Does the environment do a better job of helping programmers create what they want to create? Their desire might be: a particular hand-crafted interface to a special set of functionality; or it might be a difficult-to-visualize network protocol; or it might be a simulation and visualization of something running within a machine, such as software or hardware.
But the criteria of success should be the same. Does the environment move programmers towards a situation, even a very domain-specific situation, where the manner in which they think about and evaluate success is now better served than the technical means to achieve technical ends? Are they now better able to "make the thing" as they conceive and feel it, with fewer implementation requirements?
If not, we are simply building environments out of technical necessity. We are not moving programmers towards a better future.
Some good examples can be found occasionally among domain-specific languages; others among special-purpose interfaces. When good, they are the result of a high sensitivity to the considerations and desired outcomes of people.
So, say one makes a precise statement about the desired behavior of a program, a repair, a new feature, a new program. This is of course an iterative process.
Let's imagine that the final effort devoted making the desiderata precise is D. That includes time interacting with the system that demands an exact operational description, and time to evaluate whether the now-visible result is the desired result.
Everything else is unrelated technical time, or U. This is not to denigrate it. Only to measure the impression of the effort needed to express D.
The ease (E) of using the programming language or environment for the implementation of that particular story or feature, can be characterized as a ration of two measurable impressions:
E = D / U
Obviously it takes a great deal of work, research, and sensitivity, to make U smaller.
But I rarely see a drop in U, in general-purpose programming languages or integrated development environments. These tools, whose job should be to ease the expression of thought, almost never improves the overall E of programmers. They're instead a bag of replacement techniques that contribute to U, with endless renaming of nearly-equivalent logical concepts, with endless unexamined consequential logical complications ... all with nearly no impact on E. Unfortunately, these new general-purpose environments and languages are tenaciously promoted -- and so another generation of programmers is trapped and unserved.
I don't think this situation is irresolvable.

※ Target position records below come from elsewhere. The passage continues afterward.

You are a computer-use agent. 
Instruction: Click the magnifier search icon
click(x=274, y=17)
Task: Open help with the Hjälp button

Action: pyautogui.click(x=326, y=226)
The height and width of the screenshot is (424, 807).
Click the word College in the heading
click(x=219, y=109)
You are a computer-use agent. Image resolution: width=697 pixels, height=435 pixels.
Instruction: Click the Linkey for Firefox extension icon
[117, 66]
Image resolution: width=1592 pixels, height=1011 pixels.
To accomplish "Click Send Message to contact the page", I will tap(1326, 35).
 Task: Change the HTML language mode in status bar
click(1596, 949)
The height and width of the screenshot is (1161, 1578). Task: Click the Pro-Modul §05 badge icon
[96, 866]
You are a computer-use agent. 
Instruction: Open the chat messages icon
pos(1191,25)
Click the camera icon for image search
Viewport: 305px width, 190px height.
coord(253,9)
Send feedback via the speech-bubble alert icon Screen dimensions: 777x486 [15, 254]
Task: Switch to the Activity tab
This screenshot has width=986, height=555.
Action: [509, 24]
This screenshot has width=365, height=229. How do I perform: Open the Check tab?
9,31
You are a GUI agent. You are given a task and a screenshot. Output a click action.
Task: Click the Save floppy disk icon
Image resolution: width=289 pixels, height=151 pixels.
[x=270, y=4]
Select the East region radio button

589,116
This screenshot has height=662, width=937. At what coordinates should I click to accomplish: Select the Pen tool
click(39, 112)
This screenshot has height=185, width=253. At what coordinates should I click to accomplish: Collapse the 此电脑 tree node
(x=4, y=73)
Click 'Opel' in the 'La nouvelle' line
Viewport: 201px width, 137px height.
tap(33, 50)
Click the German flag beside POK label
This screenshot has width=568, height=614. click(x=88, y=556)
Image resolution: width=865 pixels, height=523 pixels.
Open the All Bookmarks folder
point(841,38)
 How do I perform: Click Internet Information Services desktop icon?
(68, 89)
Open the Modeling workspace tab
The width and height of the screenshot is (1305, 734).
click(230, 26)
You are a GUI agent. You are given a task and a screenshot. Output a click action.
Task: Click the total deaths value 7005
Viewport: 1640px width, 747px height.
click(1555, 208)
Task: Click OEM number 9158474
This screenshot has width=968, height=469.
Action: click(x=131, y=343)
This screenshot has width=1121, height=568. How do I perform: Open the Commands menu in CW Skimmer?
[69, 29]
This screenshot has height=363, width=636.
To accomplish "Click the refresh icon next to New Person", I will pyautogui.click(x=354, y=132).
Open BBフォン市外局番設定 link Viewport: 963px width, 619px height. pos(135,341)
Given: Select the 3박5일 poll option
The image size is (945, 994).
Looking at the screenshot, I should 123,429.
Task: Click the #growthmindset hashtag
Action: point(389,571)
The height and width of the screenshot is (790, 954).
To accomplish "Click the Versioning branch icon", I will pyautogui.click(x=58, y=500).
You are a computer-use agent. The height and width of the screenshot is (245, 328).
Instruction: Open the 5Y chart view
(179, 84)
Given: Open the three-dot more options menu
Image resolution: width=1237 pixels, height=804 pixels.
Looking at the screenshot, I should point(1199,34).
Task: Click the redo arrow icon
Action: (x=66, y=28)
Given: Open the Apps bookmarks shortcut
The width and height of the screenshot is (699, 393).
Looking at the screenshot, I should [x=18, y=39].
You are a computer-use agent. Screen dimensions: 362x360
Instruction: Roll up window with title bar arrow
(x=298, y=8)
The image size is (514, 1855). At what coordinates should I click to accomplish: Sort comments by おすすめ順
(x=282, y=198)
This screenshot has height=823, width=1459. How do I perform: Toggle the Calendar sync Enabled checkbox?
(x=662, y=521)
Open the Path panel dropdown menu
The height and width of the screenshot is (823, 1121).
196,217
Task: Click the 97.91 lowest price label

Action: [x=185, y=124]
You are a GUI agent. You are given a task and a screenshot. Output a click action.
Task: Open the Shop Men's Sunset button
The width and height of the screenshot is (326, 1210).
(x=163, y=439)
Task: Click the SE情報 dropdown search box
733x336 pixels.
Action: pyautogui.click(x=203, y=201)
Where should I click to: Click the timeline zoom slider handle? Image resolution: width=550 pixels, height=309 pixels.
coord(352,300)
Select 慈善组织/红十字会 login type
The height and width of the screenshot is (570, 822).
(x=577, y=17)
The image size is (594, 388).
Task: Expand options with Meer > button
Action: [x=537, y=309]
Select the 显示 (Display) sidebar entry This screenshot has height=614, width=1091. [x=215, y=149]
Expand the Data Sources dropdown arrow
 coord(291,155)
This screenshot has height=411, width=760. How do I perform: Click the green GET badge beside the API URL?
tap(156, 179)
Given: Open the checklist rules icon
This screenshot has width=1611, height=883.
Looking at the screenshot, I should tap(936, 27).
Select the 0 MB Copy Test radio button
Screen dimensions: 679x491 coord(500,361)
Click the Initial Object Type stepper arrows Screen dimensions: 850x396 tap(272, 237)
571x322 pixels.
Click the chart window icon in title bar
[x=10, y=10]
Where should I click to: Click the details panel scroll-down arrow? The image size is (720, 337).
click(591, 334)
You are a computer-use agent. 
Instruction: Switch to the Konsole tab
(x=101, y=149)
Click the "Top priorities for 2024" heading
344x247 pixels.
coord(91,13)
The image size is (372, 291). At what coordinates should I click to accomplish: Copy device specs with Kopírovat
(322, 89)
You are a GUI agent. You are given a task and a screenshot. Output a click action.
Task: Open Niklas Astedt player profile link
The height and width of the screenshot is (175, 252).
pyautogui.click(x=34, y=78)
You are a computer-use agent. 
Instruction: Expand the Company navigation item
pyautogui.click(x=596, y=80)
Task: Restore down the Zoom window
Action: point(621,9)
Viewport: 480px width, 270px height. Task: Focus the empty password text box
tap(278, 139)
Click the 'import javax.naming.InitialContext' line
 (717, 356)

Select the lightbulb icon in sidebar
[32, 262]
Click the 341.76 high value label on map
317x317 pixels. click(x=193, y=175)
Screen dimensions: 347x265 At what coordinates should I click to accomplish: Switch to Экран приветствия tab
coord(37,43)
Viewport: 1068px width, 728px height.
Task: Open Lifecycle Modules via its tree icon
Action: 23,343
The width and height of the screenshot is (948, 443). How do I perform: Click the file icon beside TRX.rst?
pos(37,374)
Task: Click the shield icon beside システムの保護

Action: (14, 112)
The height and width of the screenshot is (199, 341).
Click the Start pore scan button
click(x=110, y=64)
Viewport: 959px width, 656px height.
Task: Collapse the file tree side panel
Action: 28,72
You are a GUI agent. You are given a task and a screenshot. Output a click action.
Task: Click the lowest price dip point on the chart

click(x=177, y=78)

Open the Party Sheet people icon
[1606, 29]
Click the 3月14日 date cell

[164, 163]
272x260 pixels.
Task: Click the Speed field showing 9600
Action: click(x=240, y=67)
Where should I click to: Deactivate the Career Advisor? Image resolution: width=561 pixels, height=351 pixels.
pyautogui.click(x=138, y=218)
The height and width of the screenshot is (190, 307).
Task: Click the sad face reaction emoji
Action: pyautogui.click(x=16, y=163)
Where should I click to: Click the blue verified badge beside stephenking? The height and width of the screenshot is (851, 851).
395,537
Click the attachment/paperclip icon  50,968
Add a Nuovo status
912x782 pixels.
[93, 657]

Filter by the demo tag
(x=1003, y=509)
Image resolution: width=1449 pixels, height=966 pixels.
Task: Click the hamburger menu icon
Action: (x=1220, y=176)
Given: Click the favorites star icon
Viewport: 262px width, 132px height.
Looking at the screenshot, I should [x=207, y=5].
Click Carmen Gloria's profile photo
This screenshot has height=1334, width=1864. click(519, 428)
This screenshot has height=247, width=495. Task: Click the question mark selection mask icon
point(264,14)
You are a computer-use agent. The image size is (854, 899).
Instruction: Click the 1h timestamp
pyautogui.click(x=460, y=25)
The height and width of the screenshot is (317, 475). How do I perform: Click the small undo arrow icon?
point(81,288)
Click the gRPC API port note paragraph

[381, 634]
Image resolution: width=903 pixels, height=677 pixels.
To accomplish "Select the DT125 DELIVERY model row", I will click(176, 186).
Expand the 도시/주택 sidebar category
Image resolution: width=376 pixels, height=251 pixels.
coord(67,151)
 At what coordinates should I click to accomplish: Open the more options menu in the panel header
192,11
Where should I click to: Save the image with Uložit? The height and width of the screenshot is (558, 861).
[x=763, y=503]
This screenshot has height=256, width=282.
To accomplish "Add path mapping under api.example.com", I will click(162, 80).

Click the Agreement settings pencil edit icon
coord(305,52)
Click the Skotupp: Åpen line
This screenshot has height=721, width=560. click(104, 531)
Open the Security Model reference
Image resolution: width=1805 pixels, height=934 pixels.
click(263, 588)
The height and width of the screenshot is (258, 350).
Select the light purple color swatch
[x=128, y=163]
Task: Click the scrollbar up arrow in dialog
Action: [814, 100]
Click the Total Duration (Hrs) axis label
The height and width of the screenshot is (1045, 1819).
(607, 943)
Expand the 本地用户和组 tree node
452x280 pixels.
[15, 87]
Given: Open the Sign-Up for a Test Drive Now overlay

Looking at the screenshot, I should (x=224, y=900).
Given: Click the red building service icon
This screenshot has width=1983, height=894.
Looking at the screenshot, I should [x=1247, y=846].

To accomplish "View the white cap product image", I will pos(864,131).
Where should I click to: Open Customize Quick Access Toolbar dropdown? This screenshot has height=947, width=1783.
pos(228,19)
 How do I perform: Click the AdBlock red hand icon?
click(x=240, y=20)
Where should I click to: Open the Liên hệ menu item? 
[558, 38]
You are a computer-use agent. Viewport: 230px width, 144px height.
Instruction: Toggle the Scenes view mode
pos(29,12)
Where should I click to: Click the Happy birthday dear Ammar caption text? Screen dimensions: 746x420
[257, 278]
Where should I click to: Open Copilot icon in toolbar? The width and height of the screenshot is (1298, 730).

But it cannot be resolved by people who are unaware of this basic issue.
Clearly this is just a first-order definition of factors, not yet sufficient for experimental confirmation. For example, when constructing an experiment we would need to eliminate experience and facility with particular notational or symbolic conventions, as best as we can, and carefully evaluate what was left. We would also need to isolate motivational factors: for example, being sure that subjects are producing what they want to produce, not simply achieving some goal provided by the investigator. We need to, as best as we can account for, provide homologous situations, so that we can use concomitant variation, to adjust the major variables under investigation: the denotation of machine operations and the mind-internal semantic agreements.